*RECORD EXTRACTS:*
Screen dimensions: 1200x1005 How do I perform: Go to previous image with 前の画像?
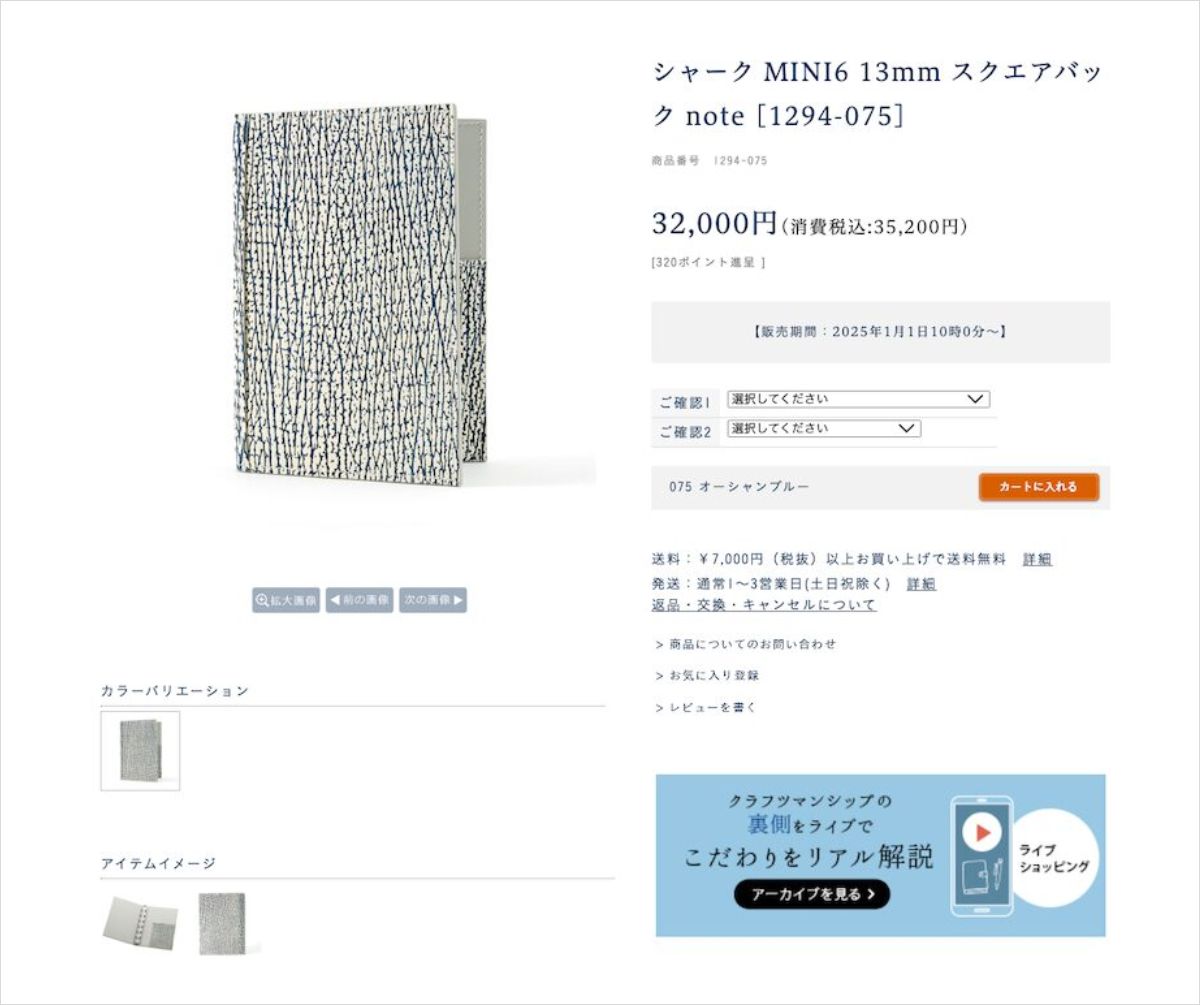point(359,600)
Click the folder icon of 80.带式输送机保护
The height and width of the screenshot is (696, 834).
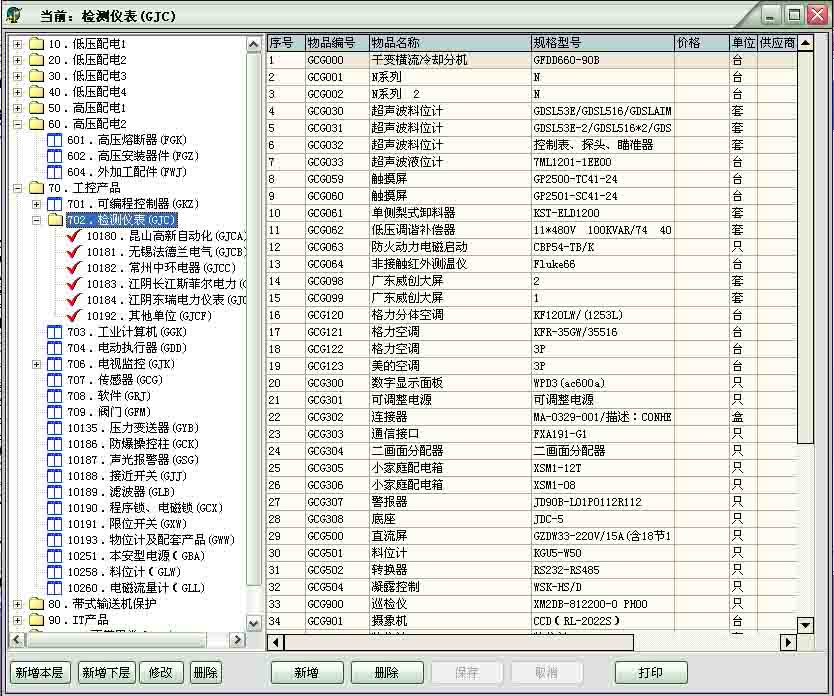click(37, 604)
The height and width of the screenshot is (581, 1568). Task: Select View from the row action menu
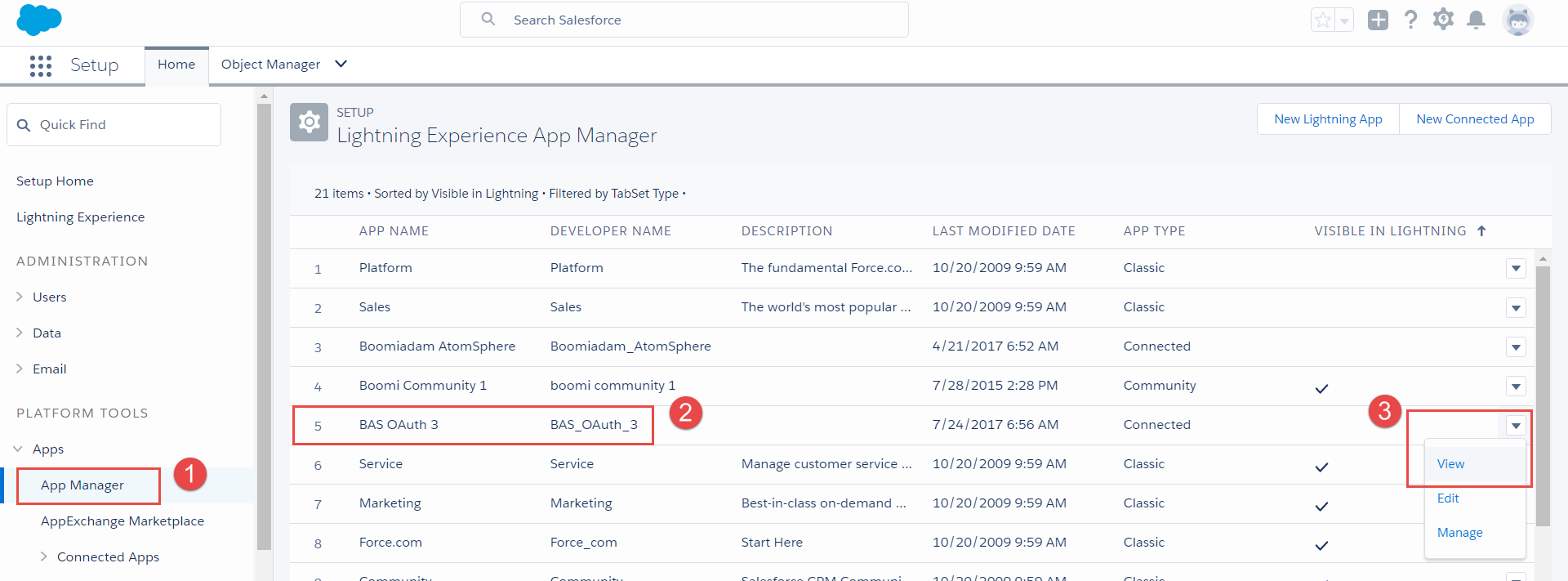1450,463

*WORK REQUEST:* Leave out the pictures, and retype exactly the lines from the one containing "The height and width of the screenshot is (696, 834)." through the final line of the data.

*EXERCISE SOLUTION:*
The height and width of the screenshot is (696, 834).
click(37, 604)
The height and width of the screenshot is (581, 1568). Task: Select View from the row action menu
1450,463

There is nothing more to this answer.